Holder, such non-U.S. holder will generally be taxed under the same rules that
govern the taxation of a U.S. Holder. In addition, if such holder is a foreign
corporation, it may be subject to an additional branch profits tax.

     Backup Withholding and Information Reporting

     Payment of the proceeds of a sale of a note or payment of interest will be
subject to information reporting requirements and backup withholding tax unless
the beneficial owner certifies its non-United States status under penalties of
perjury or otherwise establishes an exemption provided that the paying agent
does not actually know, or has reason to know, that the holder is actually a
U.S. Holder). Recently promulgated treasury regulations provide certain
presumptions under which a non-U.S. Holder will be subject to backup
withholding and information reporting unless such holder certifies as to its
non-U.S. status or otherwise establishes an exemption. In addition, the recent
treasury regulations change certain procedural requirements related to
establishing a holder's non-United States status. Non-U.S. Holders should
consult with their tax advisors regarding the above issues.

     Any amounts withheld from a payment to a non-U.S. Holder under the backup
withholding rules will be allowed as a credit against the holder's United
States federal income tax liability and may entitle the holder to a refund,
provided that the required information is furnished to the IRS.

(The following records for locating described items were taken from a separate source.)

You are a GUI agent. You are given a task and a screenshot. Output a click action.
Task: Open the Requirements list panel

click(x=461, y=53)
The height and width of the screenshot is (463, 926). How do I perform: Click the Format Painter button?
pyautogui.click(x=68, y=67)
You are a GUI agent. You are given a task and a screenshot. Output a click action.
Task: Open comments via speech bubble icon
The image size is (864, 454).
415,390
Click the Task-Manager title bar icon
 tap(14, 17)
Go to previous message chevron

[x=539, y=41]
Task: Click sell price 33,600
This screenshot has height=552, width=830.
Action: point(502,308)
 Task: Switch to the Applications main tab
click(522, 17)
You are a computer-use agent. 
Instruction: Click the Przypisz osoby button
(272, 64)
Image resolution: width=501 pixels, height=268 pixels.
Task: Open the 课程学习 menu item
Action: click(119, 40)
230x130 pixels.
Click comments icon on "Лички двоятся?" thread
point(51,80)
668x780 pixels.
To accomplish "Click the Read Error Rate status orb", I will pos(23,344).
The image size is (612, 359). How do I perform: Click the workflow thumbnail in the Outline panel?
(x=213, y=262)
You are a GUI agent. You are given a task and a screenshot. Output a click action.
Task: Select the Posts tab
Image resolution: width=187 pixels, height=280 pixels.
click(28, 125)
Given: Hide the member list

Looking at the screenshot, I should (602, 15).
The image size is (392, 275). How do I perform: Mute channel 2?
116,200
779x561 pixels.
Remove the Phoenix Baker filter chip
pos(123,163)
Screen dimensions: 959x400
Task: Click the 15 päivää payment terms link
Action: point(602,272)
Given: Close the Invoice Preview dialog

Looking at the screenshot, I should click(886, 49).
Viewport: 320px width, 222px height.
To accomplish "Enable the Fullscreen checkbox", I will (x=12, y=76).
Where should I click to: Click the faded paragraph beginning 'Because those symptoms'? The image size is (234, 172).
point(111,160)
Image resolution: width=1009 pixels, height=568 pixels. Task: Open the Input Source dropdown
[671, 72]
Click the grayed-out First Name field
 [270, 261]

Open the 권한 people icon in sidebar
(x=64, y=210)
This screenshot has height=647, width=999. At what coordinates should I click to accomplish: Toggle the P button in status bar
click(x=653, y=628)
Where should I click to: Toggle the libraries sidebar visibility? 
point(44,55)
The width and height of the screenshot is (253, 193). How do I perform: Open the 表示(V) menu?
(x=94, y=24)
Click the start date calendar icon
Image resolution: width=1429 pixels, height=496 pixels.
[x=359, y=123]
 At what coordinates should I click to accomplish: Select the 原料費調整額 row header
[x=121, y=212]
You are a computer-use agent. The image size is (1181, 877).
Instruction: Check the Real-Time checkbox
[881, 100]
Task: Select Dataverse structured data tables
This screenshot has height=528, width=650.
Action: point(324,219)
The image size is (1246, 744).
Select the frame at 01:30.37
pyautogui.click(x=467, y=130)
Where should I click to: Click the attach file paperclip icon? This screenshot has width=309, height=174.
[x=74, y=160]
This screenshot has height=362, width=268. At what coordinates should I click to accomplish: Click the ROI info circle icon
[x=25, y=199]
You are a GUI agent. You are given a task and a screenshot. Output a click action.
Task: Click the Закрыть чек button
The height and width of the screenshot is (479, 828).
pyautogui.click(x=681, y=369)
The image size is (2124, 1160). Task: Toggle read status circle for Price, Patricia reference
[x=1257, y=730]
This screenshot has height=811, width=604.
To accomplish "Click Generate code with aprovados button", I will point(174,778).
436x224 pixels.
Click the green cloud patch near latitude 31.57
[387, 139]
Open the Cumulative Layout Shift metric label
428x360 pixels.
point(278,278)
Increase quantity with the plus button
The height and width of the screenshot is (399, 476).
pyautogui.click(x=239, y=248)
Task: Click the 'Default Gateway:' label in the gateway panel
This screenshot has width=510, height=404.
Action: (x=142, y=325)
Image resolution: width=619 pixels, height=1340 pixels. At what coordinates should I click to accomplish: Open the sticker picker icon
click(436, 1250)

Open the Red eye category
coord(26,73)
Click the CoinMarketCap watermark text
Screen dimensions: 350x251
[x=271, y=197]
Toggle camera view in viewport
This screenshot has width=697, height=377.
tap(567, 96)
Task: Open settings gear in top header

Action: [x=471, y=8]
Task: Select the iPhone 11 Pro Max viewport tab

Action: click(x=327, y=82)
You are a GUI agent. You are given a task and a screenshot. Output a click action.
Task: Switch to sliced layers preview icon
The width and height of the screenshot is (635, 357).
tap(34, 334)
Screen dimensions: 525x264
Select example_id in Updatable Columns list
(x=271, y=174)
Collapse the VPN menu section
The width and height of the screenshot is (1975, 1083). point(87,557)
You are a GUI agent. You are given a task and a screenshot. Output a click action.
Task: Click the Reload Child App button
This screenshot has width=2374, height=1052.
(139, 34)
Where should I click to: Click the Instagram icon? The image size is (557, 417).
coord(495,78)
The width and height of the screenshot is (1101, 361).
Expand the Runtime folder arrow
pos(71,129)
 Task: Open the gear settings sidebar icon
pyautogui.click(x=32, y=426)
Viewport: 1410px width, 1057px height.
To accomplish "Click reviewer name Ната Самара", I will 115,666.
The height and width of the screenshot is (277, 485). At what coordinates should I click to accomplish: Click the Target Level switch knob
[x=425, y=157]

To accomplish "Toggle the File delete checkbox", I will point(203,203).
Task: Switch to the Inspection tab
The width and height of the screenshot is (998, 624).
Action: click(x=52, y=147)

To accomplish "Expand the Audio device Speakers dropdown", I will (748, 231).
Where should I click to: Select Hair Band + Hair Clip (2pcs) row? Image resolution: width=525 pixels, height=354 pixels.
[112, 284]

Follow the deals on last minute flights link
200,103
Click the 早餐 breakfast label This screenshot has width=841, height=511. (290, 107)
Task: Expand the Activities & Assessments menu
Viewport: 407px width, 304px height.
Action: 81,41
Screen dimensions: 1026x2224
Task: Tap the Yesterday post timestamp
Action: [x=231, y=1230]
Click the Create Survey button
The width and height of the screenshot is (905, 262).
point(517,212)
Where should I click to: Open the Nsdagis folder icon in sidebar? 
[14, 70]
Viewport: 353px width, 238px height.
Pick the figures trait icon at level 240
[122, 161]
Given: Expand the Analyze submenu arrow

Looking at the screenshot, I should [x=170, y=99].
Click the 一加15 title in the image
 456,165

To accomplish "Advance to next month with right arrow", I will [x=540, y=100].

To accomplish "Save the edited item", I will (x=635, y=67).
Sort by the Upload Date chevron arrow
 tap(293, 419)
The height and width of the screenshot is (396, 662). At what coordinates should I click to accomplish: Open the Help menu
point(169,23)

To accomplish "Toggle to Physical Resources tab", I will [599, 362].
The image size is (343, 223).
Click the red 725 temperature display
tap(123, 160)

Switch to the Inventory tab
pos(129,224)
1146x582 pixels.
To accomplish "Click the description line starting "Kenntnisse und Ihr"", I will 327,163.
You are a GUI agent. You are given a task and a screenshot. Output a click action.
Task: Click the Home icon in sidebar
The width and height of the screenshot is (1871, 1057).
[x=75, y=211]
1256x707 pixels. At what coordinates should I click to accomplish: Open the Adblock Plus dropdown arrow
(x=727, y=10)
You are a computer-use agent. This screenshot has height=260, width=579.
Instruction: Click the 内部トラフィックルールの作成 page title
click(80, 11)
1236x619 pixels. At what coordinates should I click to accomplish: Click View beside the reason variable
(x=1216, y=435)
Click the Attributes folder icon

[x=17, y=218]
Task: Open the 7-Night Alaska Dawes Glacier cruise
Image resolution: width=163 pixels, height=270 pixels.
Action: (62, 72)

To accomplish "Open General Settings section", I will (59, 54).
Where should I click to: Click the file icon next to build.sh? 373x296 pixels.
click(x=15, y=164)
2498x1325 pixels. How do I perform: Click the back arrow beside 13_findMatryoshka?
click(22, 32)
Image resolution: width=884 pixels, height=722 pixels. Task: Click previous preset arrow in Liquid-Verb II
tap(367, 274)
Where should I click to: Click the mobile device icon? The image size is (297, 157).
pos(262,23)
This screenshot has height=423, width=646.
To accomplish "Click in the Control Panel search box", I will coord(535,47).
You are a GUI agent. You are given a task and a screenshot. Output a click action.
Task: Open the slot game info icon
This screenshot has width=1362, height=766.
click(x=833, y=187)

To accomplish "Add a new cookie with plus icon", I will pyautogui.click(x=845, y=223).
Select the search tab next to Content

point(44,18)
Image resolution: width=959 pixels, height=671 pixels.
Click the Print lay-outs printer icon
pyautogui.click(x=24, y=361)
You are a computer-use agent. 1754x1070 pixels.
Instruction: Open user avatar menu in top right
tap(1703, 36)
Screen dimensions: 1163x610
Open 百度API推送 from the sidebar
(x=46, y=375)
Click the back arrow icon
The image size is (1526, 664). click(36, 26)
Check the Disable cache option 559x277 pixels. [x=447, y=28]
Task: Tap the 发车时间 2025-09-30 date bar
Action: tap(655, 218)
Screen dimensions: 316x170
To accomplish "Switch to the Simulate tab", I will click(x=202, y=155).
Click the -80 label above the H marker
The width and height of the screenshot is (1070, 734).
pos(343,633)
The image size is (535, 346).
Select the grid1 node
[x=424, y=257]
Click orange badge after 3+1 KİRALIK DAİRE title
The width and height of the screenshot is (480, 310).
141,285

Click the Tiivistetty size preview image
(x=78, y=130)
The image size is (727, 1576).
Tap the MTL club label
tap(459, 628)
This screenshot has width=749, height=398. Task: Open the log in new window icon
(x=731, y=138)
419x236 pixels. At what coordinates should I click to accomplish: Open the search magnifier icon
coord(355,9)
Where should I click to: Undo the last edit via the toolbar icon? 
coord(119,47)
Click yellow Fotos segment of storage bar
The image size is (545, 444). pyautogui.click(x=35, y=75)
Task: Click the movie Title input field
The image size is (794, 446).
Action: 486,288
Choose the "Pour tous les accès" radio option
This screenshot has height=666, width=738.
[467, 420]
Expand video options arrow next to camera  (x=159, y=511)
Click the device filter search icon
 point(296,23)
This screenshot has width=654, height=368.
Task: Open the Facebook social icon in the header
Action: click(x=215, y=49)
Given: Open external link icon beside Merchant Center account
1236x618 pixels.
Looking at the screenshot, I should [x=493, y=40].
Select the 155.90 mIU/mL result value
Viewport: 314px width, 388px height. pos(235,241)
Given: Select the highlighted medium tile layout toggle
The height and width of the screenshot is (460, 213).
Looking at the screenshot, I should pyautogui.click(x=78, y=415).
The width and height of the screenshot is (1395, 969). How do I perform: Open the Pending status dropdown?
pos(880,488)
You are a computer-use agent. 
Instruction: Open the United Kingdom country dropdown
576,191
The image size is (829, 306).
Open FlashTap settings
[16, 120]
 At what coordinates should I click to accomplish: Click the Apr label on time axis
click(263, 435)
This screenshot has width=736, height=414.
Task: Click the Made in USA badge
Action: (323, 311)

     Applicable identification requirements generally will be satisfied if
there is delivered to a securities clearing organization either directly, or
indirectly, by the appropriate filing of a Form W-8IMY:

         (1)      IRS Form W-8BEN signed under penalties of perjury by the
     non-U.S. Holder, stating that such holder of the new notes is not a United
     States person and providing such non-U.S. Holder's name and address;

                                       48



         (2)      with respect to non-U.S. Holders of the new notes residing in
     a country that has a tax treaty with the United States who seek an
     exemption or reduced tax rate (depending on the treaty terms),
     Form W-8BEN. If the treaty provides only for a reduced rate, withholding
     tax will be imposed at that rate unless the non-U.S. Holder qualifies
     under the portfolio interest rules set forth in the code and files a
     W-8BEN; or

         (3)      with respect to interest income "effectively connected" with
     the conduct by such non-U.S. Holder of a trade or
     business carried on in the United States, Form W-8ECI;

provided that in any such case:

o    the applicable form is delivered pursuant to applicable procedures and is
     properly transmitted to the United States withholding agent, otherwise
     required to withhold tax; and

o    none of the entities receiving the form has actual knowledge or reason to
     know that the holder is a U.S. Holder.

                                LEGAL MATTERS

     Certain legal matters in connection with the exchange offer will be passed
     upon for us by Alston & Bird LLP, Charlotte, North Carolina.

                                   EXPERTS

     The financial statements as of December 27, 2000 and December 26, 2001,
and for each of the three fiscal years in the period ended December 26, 2001
included and incorporated by reference in this prospectus have been audited by
Deloitte & Touche LLP, independent auditors, as stated in their report, which
is included and incorporated by reference herein, and has been so included and
incorporated in reliance upon the report of such firm given upon their
authority as experts in accounting and auditing.